» ABOUT THIS EXERCISE:
Below is a listing; repeat exactly the lines from the one containing "373x144 pixels." to the one containing "Viewport: 824px width, 430px height.", both included.
═══ EXTRACTED INFORMATION
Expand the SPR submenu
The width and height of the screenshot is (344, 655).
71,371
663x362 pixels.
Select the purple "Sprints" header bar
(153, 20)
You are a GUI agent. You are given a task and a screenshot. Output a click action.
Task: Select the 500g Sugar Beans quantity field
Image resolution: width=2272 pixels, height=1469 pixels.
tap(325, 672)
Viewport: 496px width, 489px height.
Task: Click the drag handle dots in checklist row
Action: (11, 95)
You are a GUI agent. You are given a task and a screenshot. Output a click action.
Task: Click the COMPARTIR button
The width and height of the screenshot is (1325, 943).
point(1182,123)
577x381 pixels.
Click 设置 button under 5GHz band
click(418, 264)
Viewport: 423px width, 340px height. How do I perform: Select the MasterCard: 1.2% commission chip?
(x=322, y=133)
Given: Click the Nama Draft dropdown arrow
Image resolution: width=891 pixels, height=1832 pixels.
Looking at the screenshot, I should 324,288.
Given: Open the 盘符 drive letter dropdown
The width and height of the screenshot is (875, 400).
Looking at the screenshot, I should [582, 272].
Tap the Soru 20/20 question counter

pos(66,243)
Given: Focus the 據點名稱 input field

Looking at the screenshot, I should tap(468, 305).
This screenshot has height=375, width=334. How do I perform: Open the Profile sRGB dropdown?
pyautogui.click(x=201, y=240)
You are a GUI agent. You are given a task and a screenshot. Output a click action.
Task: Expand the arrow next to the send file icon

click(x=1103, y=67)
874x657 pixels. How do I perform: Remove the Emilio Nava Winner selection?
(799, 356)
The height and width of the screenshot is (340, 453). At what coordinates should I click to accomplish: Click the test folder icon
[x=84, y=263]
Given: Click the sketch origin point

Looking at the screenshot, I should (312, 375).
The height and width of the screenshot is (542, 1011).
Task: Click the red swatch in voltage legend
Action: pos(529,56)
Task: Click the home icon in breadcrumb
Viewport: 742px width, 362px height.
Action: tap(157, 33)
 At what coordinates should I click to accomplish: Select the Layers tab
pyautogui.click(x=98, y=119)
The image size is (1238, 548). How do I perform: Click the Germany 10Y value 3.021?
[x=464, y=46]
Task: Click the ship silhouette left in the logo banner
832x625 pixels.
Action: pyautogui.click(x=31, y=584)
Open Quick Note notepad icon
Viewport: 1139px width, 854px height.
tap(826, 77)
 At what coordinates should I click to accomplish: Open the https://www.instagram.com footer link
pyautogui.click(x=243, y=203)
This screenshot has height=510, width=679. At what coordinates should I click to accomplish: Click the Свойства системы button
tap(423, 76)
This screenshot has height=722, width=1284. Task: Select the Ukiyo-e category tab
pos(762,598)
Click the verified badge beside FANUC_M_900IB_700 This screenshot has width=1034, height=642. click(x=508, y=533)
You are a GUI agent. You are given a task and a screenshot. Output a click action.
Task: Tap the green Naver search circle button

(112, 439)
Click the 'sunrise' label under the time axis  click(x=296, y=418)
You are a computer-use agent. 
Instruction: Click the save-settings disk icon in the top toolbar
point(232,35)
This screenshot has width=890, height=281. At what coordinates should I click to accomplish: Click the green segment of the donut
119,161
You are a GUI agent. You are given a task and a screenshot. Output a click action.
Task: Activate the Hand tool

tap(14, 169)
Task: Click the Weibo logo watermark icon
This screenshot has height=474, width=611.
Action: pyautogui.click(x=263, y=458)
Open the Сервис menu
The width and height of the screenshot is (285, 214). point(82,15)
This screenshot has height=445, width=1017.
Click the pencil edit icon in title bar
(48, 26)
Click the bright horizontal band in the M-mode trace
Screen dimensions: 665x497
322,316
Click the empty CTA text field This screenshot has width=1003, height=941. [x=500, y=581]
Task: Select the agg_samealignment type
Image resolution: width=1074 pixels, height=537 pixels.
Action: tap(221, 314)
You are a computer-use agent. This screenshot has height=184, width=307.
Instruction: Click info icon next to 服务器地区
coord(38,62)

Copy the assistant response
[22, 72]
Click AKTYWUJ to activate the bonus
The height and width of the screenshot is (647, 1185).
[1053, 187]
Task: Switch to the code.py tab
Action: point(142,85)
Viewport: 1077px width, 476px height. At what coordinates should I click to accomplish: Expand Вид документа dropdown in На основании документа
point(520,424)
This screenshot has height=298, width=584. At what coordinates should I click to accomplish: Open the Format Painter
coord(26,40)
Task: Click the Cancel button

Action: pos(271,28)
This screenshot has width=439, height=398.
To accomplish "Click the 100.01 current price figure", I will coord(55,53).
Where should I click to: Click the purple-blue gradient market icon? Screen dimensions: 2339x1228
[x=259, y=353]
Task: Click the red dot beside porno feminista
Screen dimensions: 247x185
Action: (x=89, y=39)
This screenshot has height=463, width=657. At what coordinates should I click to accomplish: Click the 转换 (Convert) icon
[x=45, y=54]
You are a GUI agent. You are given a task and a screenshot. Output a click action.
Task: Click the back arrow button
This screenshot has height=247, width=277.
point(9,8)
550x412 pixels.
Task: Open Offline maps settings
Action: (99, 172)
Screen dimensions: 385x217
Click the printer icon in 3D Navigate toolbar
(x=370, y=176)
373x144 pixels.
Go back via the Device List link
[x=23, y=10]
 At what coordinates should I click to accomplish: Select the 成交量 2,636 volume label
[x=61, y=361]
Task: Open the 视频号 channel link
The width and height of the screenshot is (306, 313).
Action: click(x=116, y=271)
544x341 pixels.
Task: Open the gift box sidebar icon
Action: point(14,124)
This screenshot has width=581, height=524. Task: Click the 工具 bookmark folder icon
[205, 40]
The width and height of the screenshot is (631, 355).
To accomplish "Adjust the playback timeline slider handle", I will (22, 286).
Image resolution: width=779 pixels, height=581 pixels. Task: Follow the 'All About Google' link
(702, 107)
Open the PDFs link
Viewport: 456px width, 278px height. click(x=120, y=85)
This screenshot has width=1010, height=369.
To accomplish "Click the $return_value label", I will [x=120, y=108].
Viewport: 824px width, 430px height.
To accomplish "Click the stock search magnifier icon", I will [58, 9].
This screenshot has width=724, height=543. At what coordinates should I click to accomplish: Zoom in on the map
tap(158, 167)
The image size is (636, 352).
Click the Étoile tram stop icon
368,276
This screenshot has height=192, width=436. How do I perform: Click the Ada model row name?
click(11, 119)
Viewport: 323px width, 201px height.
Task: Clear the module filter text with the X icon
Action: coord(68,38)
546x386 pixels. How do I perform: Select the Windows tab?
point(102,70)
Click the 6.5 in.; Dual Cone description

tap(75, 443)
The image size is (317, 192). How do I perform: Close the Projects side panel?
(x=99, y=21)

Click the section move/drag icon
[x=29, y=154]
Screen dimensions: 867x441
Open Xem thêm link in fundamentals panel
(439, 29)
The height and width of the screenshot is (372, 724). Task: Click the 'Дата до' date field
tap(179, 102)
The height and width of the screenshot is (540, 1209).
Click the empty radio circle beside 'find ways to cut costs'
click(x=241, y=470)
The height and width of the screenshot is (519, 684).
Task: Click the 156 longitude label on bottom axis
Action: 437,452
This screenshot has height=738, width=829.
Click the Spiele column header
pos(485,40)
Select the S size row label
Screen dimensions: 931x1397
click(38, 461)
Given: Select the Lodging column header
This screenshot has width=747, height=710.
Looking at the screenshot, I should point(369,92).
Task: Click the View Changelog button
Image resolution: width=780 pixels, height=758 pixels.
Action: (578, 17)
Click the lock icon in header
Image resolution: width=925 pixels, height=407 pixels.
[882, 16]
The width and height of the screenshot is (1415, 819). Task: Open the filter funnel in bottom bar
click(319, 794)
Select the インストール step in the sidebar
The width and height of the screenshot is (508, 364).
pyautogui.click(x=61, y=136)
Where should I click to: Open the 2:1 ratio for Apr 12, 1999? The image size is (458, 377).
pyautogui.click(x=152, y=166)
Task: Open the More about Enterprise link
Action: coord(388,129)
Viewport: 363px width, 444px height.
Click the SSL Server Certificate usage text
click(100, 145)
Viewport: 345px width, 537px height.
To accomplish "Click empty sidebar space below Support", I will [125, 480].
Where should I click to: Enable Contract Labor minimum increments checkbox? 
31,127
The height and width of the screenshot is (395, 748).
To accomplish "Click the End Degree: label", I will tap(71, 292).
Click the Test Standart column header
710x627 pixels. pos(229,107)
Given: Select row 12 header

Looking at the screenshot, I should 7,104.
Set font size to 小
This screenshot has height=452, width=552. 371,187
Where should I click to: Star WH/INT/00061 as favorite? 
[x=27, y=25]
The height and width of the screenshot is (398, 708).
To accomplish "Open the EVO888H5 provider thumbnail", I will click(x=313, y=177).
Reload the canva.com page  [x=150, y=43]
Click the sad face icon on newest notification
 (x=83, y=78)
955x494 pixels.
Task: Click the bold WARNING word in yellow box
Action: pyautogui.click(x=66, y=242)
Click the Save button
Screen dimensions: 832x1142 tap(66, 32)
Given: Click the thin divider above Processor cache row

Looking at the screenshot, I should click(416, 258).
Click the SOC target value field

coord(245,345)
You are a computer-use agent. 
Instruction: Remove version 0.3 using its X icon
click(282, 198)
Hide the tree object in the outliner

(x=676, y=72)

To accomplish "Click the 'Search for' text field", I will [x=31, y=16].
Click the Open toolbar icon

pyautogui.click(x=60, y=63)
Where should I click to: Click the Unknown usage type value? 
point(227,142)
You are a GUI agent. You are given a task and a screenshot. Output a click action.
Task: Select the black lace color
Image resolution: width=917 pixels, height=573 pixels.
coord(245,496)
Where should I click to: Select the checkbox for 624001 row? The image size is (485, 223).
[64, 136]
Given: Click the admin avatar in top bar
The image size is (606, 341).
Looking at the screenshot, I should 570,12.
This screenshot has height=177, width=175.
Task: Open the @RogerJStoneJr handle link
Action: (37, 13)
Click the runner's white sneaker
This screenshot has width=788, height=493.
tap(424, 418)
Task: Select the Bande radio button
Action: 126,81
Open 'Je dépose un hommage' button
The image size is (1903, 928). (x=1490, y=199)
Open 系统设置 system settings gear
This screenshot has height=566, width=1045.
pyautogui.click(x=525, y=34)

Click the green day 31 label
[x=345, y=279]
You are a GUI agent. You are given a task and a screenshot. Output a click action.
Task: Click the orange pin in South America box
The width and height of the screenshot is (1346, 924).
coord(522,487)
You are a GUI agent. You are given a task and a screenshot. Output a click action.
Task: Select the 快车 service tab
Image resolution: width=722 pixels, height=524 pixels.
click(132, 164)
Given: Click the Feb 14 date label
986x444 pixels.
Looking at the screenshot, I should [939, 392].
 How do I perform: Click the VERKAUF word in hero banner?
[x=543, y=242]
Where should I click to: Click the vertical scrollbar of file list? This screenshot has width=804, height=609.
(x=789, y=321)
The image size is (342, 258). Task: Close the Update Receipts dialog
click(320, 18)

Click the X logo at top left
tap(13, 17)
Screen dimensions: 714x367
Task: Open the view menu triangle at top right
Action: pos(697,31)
══════
» REPLY:
373x144 pixels.
Go back via the Device List link
[x=23, y=10]
 At what coordinates should I click to accomplish: Select the 成交量 2,636 volume label
[x=61, y=361]
Task: Open the 视频号 channel link
The width and height of the screenshot is (306, 313).
Action: click(x=116, y=271)
544x341 pixels.
Task: Open the gift box sidebar icon
Action: point(14,124)
This screenshot has width=581, height=524. Task: Click the 工具 bookmark folder icon
[205, 40]
The width and height of the screenshot is (631, 355).
To accomplish "Adjust the playback timeline slider handle", I will (22, 286).
Image resolution: width=779 pixels, height=581 pixels. Task: Follow the 'All About Google' link
(702, 107)
Open the PDFs link
Viewport: 456px width, 278px height. click(x=120, y=85)
This screenshot has width=1010, height=369.
To accomplish "Click the $return_value label", I will [x=120, y=108].
Viewport: 824px width, 430px height.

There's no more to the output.